# TASK TO COMPLETE
Reproduce the records exactly, line by line, omitting the pictures.

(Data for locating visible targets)
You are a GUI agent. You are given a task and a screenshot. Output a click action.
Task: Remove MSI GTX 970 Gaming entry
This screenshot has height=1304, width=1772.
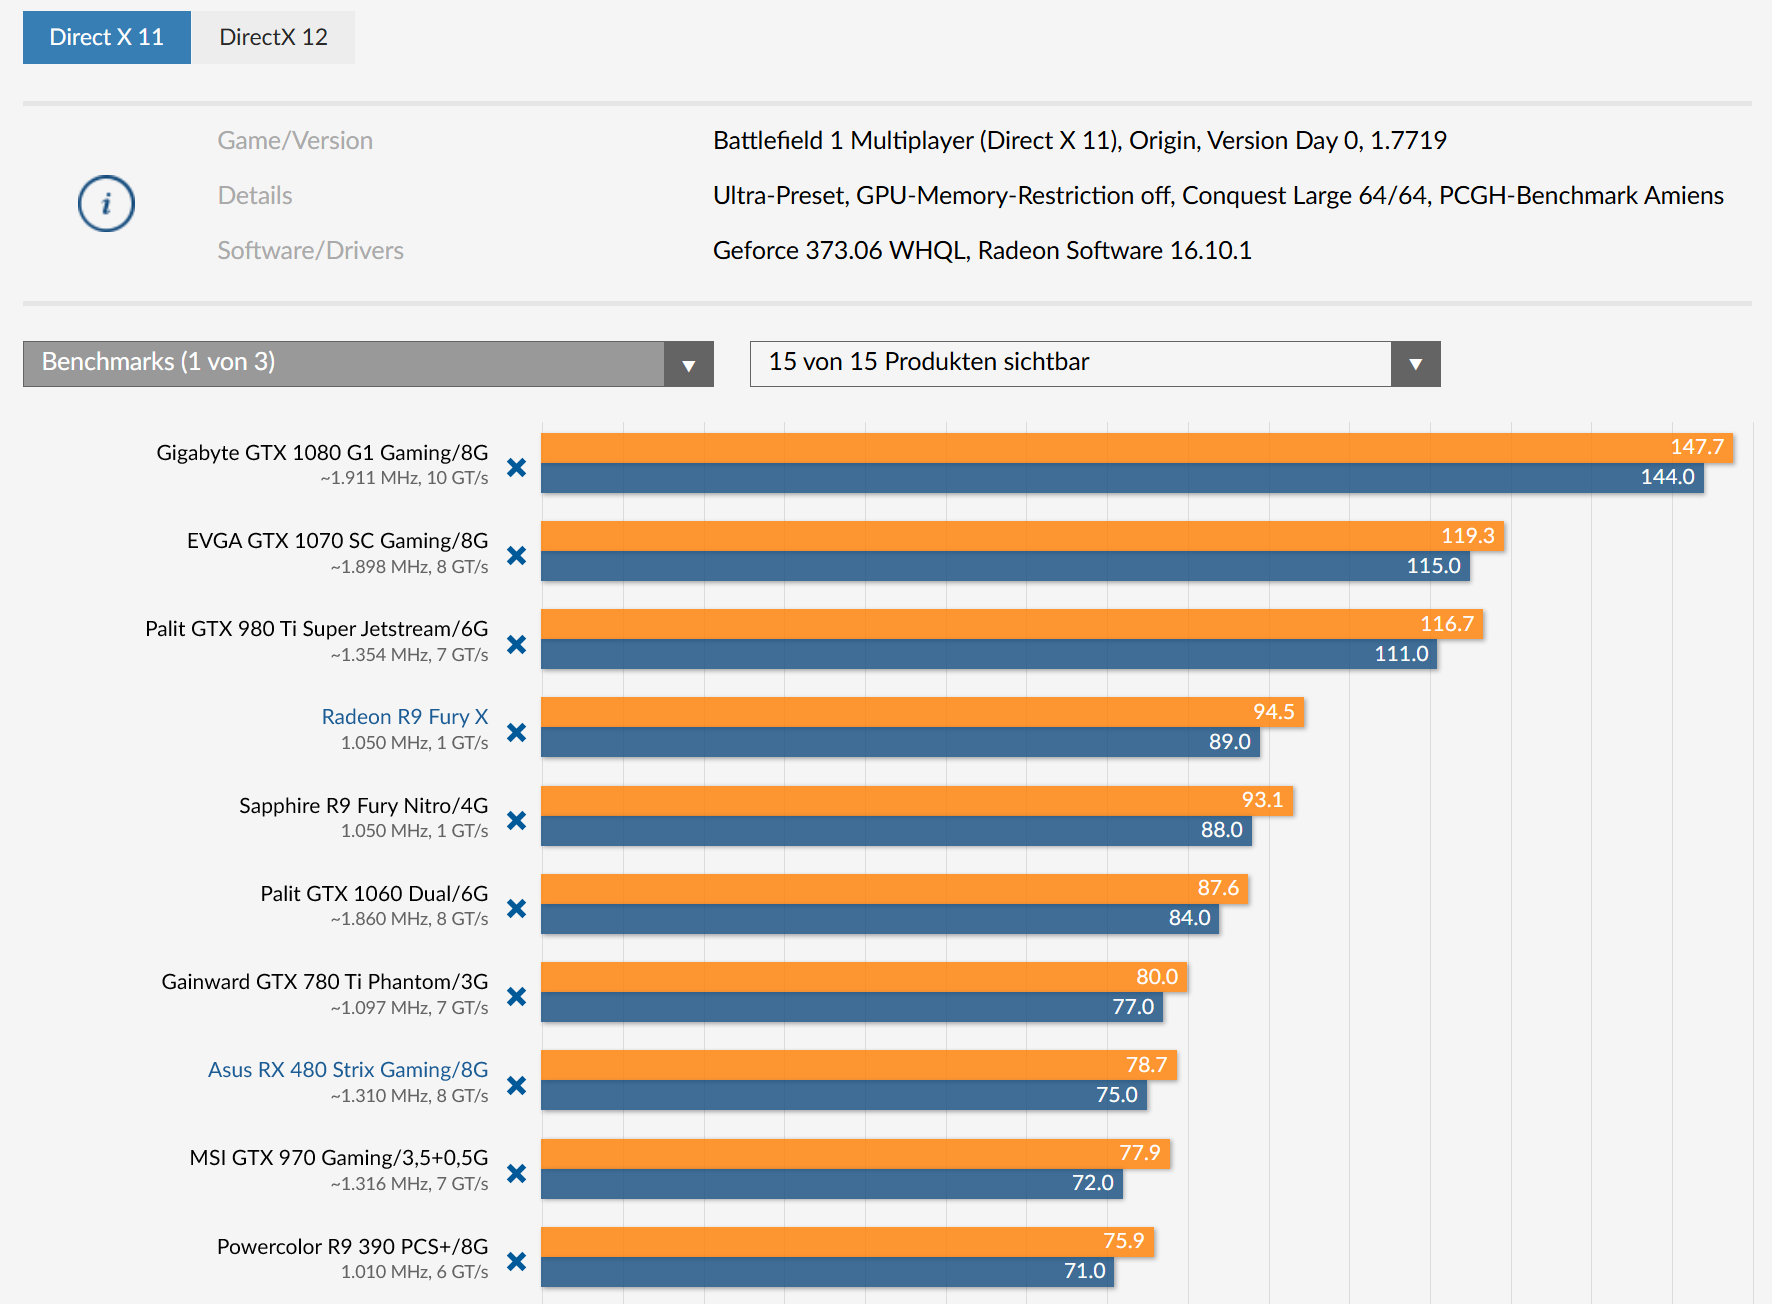(x=516, y=1173)
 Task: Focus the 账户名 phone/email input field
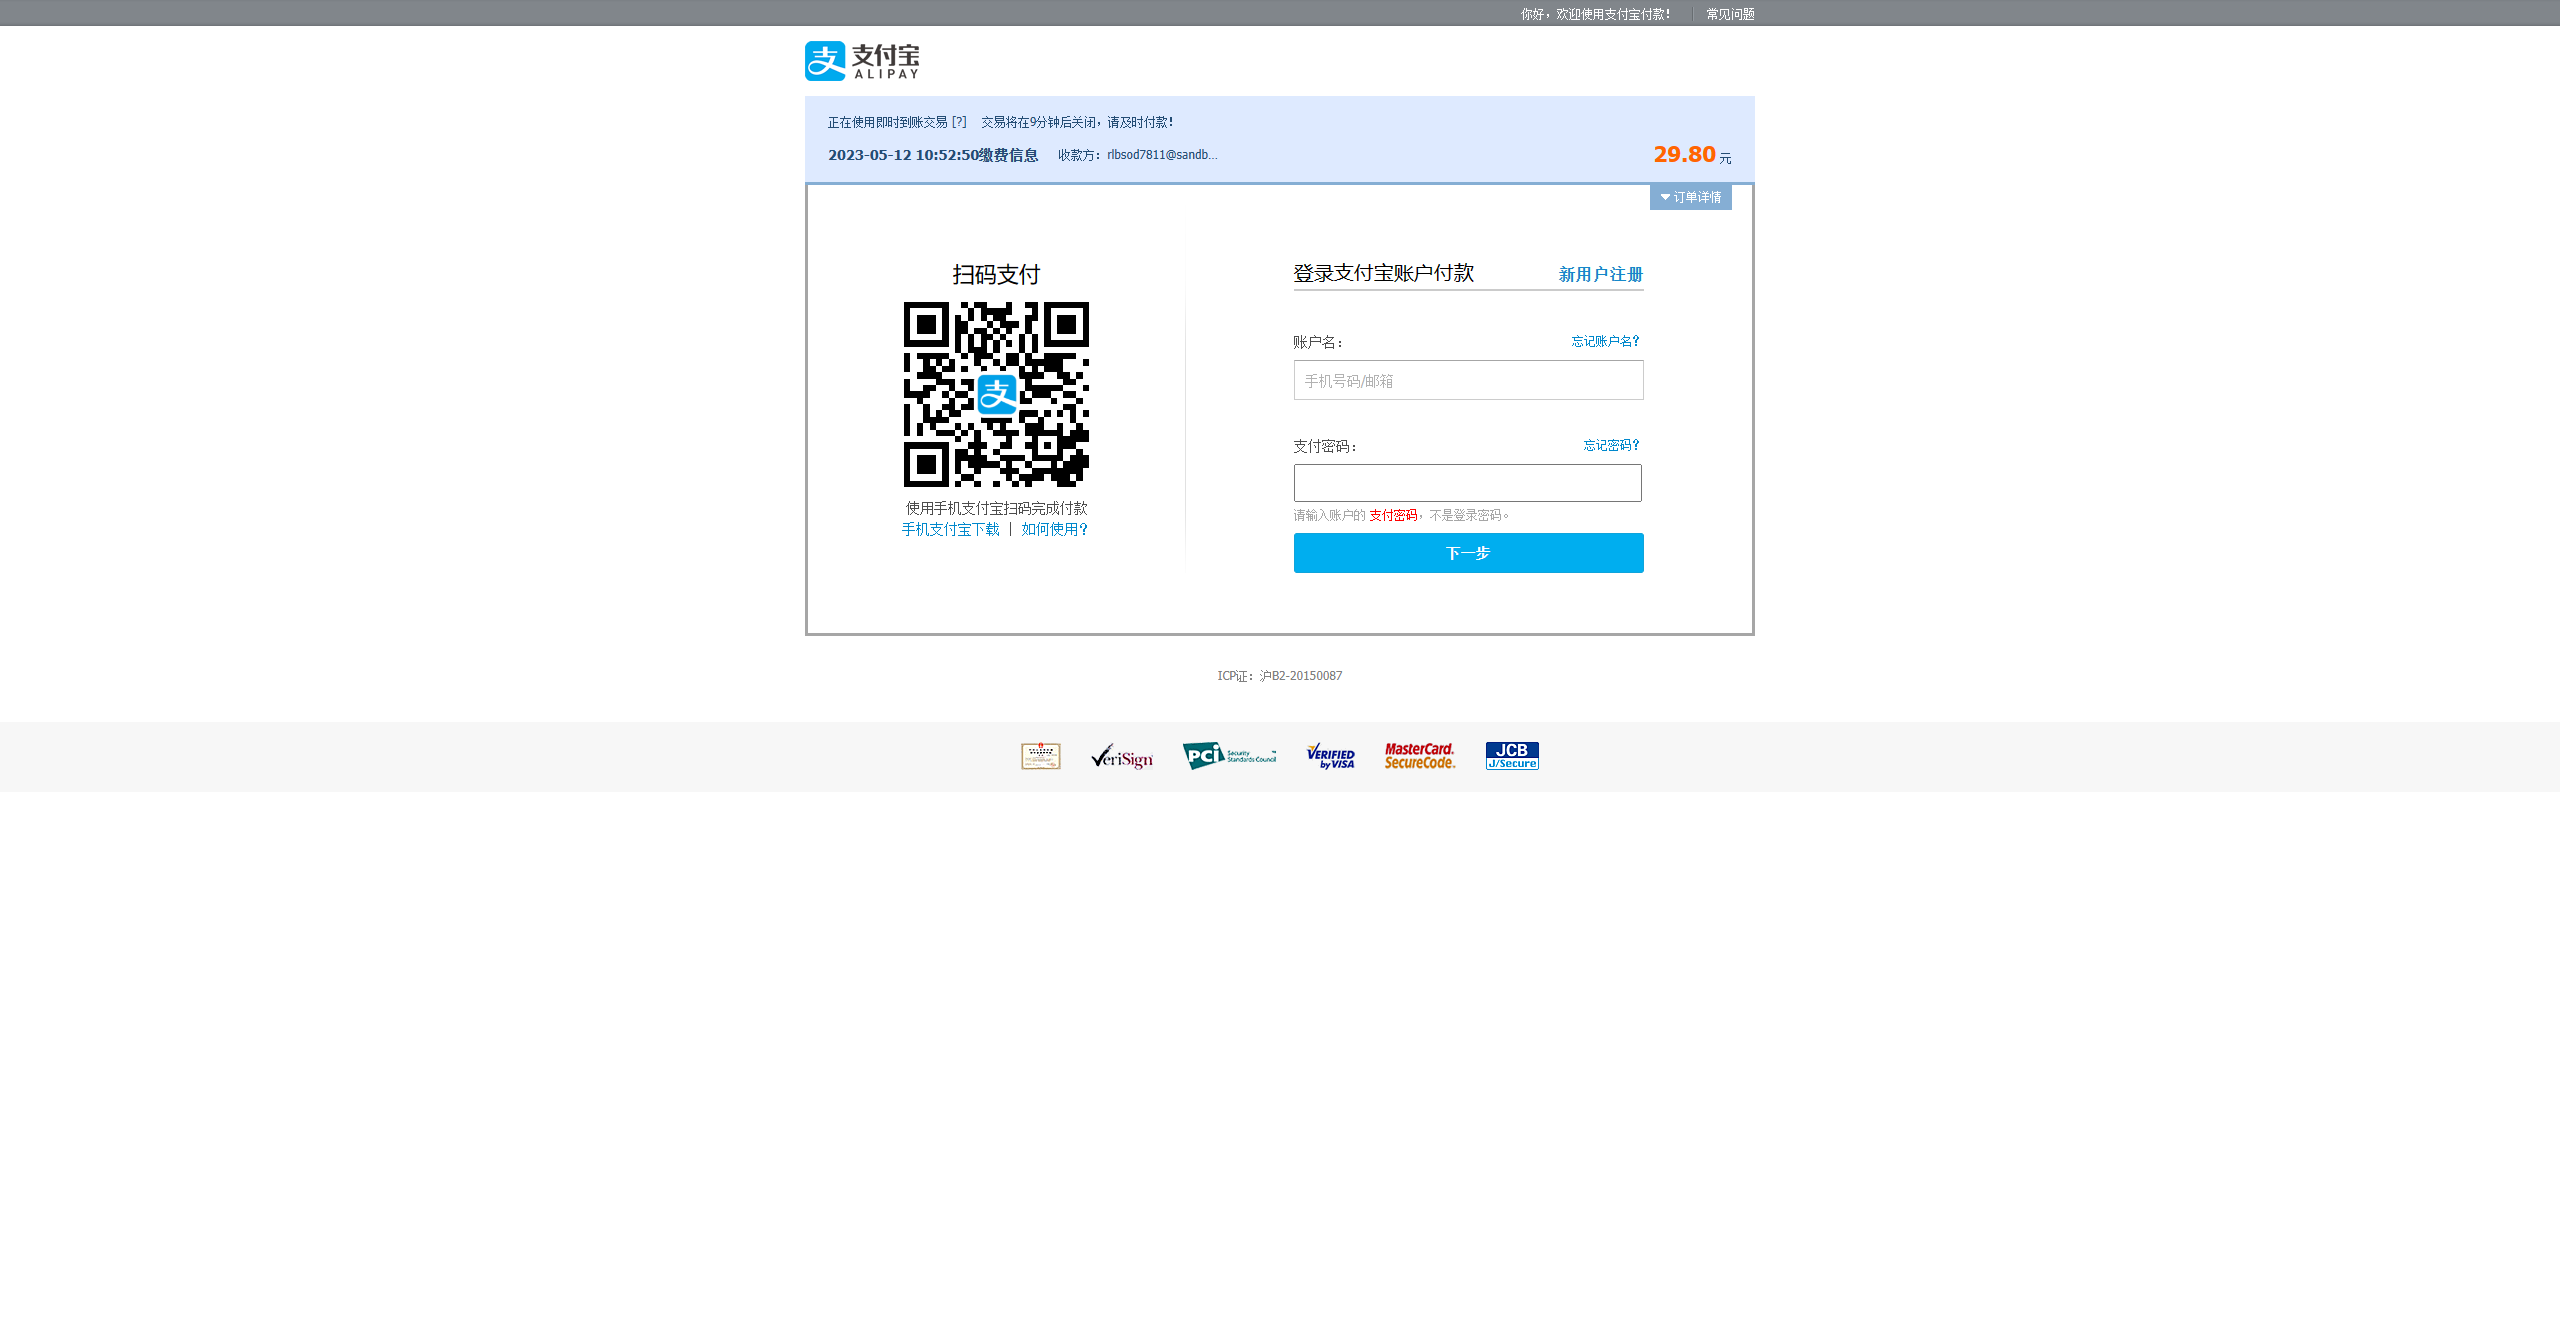[1468, 380]
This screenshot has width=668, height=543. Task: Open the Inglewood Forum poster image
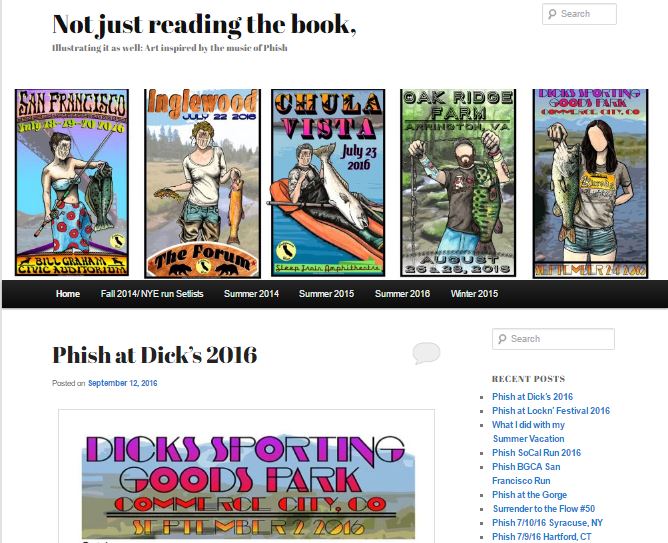click(202, 184)
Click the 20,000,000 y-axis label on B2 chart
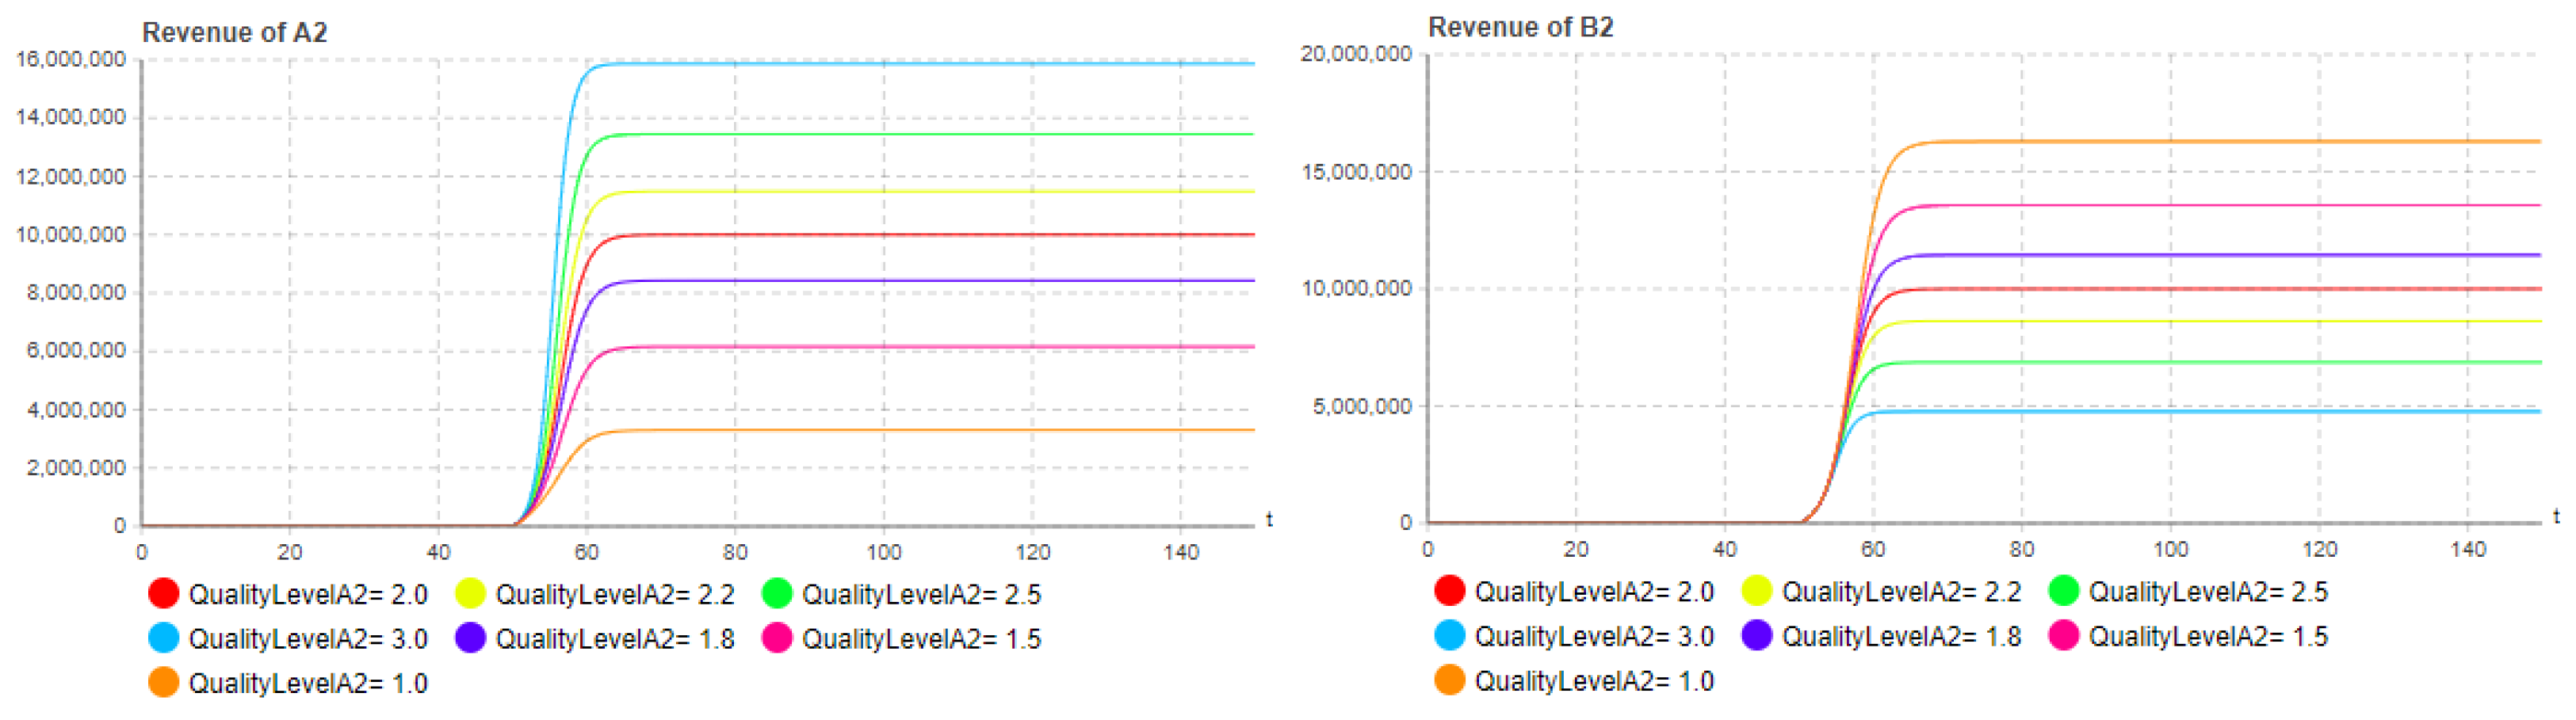The width and height of the screenshot is (2576, 720). tap(1356, 54)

# PROBLEM SOLUTION
You are a GUI agent. You are given a task and a screenshot. Output a click action.
Task: Remove MSI GTX 970 Gaming entry
This screenshot has height=1304, width=1772.
(x=516, y=1173)
 Task: Focus the 账户名 phone/email input field
[1468, 380]
This screenshot has width=668, height=543. Task: Open the Inglewood Forum poster image
click(202, 184)
Click the 20,000,000 y-axis label on B2 chart
The width and height of the screenshot is (2576, 720). tap(1356, 54)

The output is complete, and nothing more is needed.